Description
Background information
I use OpenMPI and its Portals4 implementation to evaluate the performance of different library im working on.
What version of Open MPI are you using? (e.g., v4.1.6, v5.0.1, git branch name and hash, etc.)
OpenMPI v.5.0.5
Describe how Open MPI was installed (e.g., from a source/distribution tarball, from a git clone, from an operating system distribution package, etc.)
OpenMPI was installed from a source / distribution tarball
Please describe the system on which you are running
OS: Rocky Linux 8.9 (Green Obsidian)
CPU: Intel(R) Xeon(R) Gold 5122 CPU @ 3.60GHz
Network type: BXIv2
Details of the problem
When I try to compile OpenMPI with the --with-portals4
option, I receive a compiler error regarding the comparison of two Portals4 handles. For example in this code snippet (opal/mca/btl/portals4/btl_portals4.c +490):
if (frag->me_h != PTL_INVALID_HANDLE) {
frag->me_h = PTL_INVALID_HANDLE;
}
Portals4 specification proposes the use of PtlHandleIsEqual()
in order to compare two handles.
Since I'm working with the BXIv2 interconnect, which is more or less a hardware implementation of Portals4, I'm not sure if this error also arises when using the Portals4 InfiniBand reference implementation from Sandia.
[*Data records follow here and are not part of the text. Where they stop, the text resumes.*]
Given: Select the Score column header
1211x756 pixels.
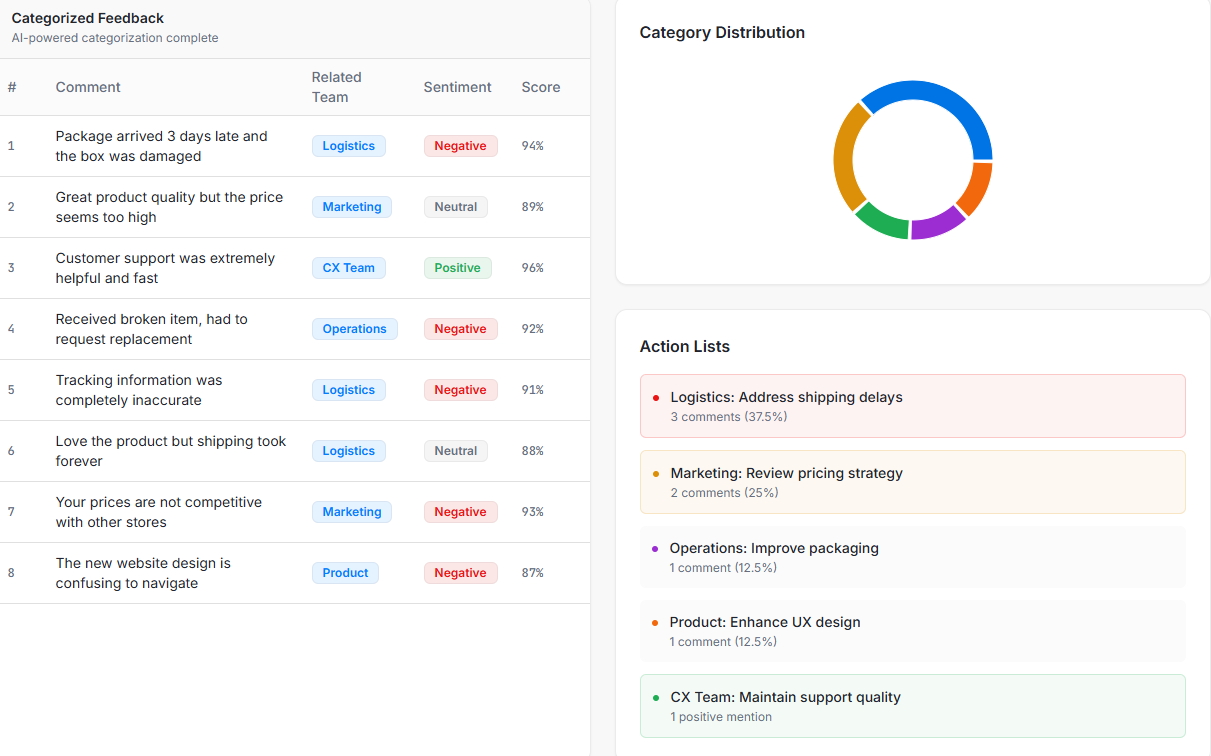Looking at the screenshot, I should 540,87.
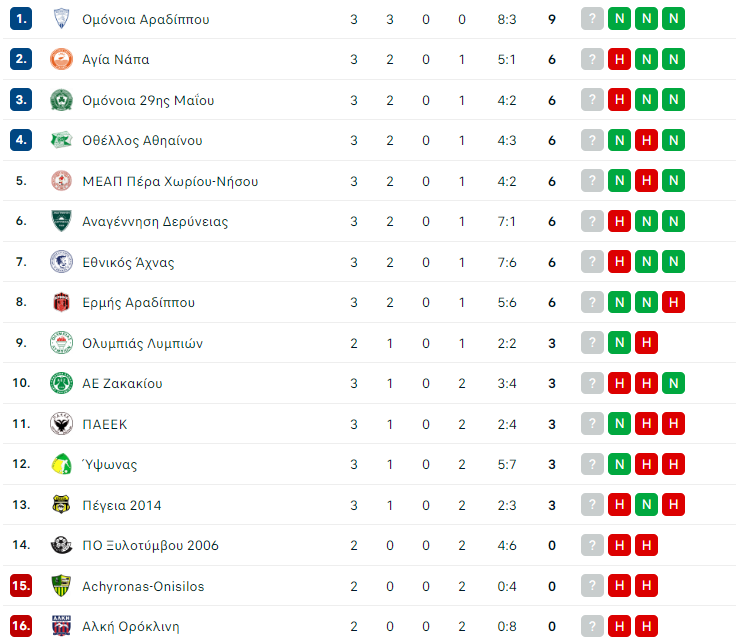Image resolution: width=736 pixels, height=643 pixels.
Task: Open the Αναγέννηση Δερύνειας team page
Action: click(154, 221)
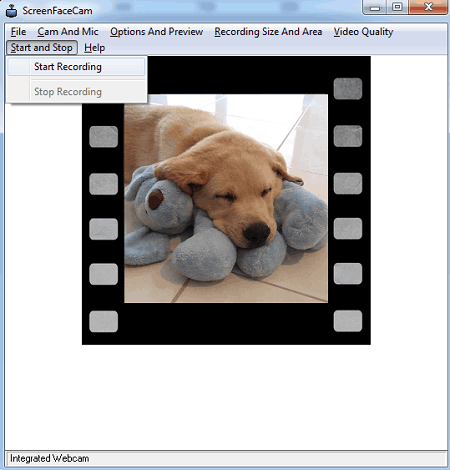Maximize the ScreenFaceCam window
This screenshot has height=470, width=450.
coord(397,7)
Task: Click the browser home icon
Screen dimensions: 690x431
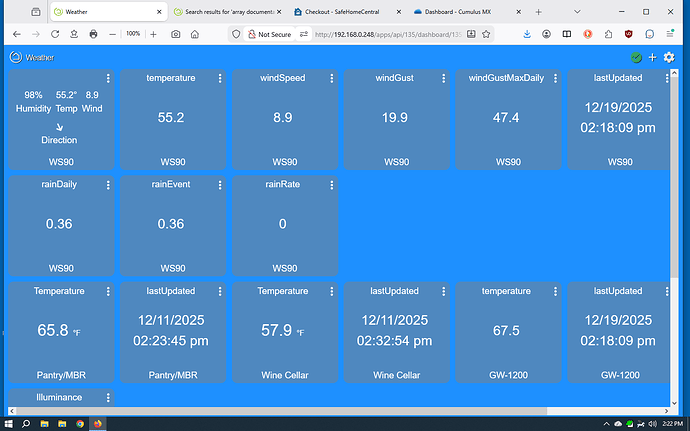Action: click(73, 33)
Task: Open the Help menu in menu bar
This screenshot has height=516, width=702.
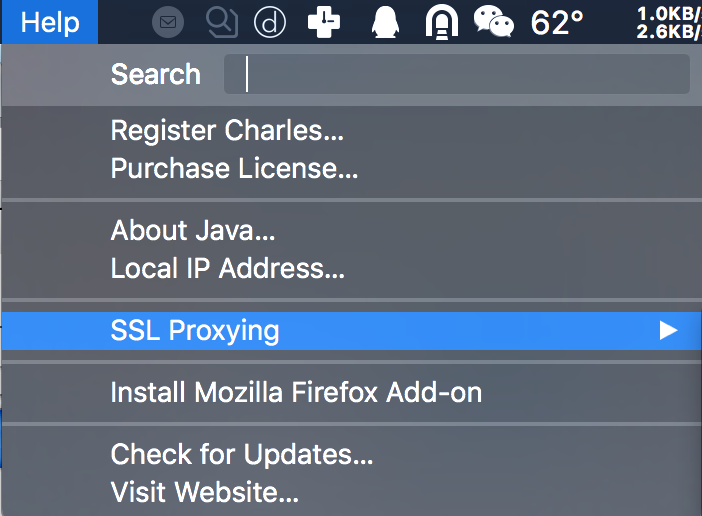Action: point(49,21)
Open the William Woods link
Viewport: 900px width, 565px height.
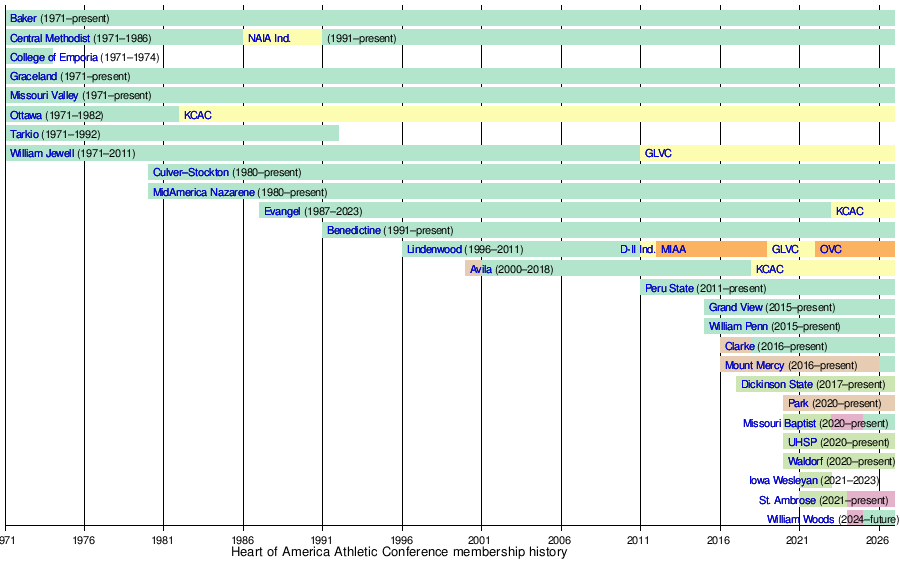point(800,519)
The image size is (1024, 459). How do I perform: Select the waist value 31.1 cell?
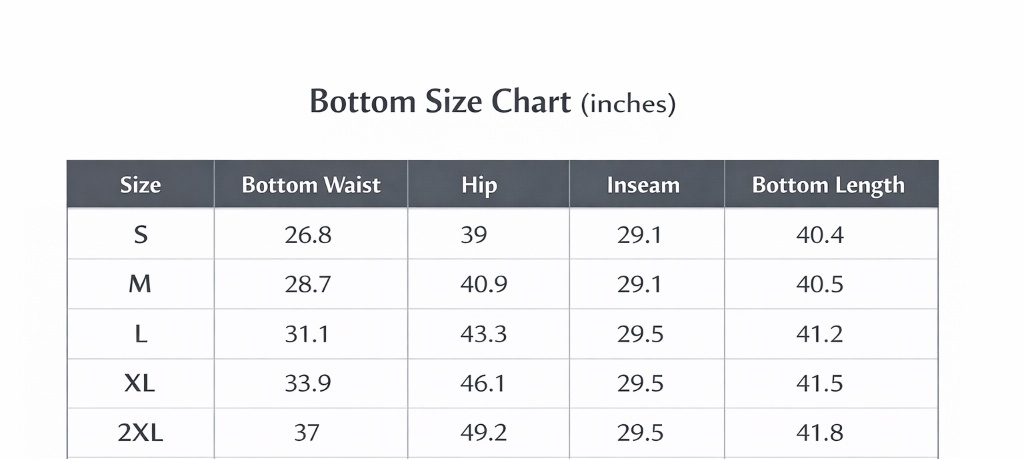click(308, 334)
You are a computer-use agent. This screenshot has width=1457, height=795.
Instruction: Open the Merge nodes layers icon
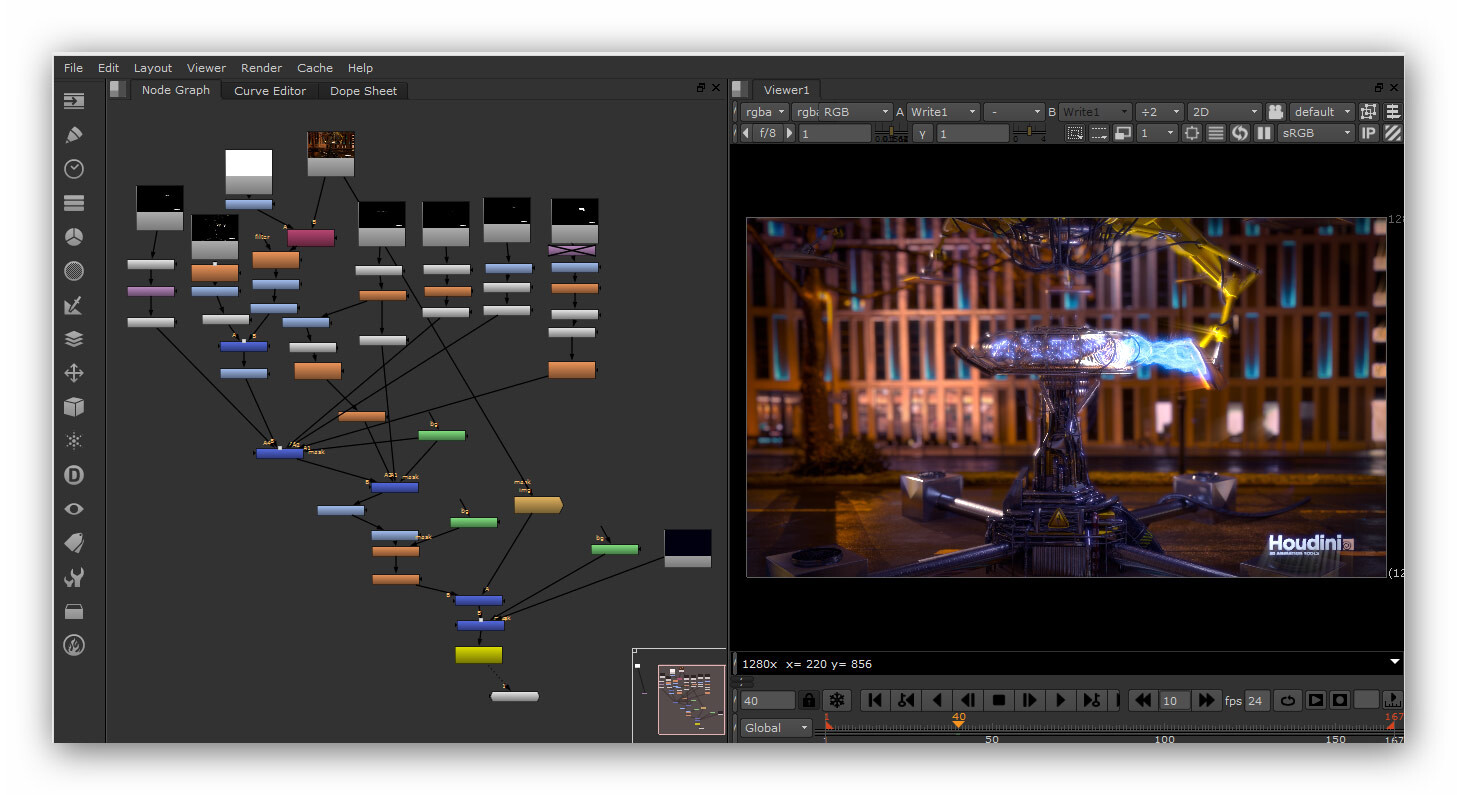click(73, 339)
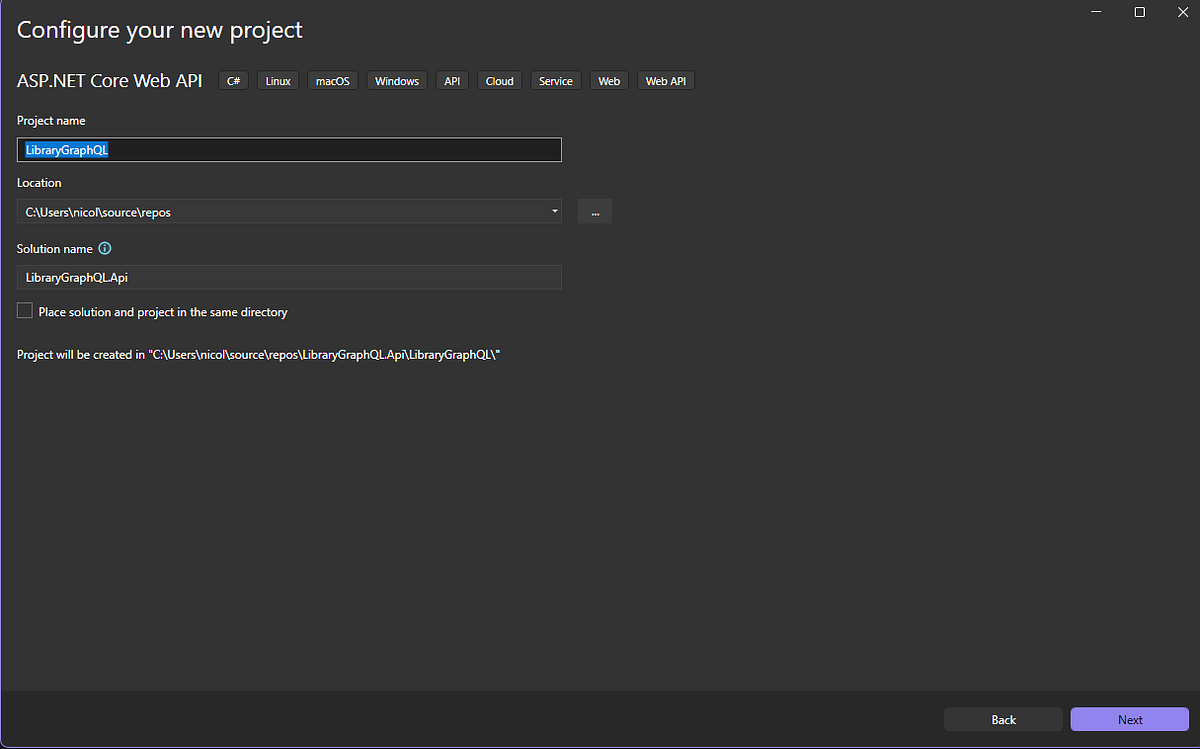The image size is (1200, 749).
Task: Select the API tag
Action: (451, 80)
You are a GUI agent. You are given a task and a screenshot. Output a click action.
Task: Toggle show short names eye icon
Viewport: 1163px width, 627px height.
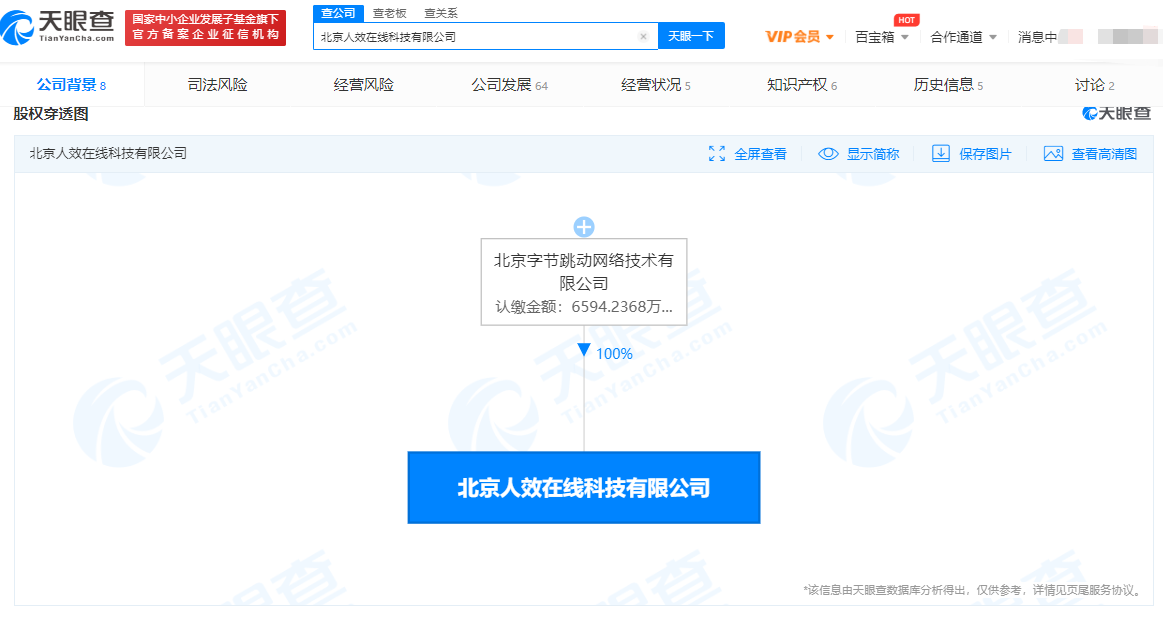pyautogui.click(x=828, y=154)
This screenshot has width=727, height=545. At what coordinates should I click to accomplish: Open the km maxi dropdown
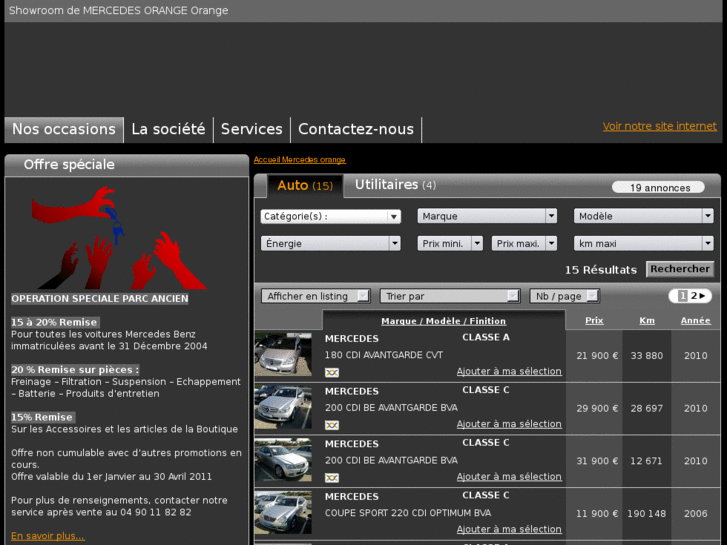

There are several positions in the Portals4 code base where I ran into the same issue. I have modified all the necessary parts so that they meet the Portals4 specification.
The fix for the snippet from above would look like this:
if (!PtlHandleIsEqual(frag->me_h, PTL_INVALID_HANDLE)) {
frag->me_h = PTL_INVALID_HANDLE;
}
After my modification I was able to compile OpenMPI and observe decent performance numbers on the OMB.
Can someone maybe comment on my observation and the suggested fix?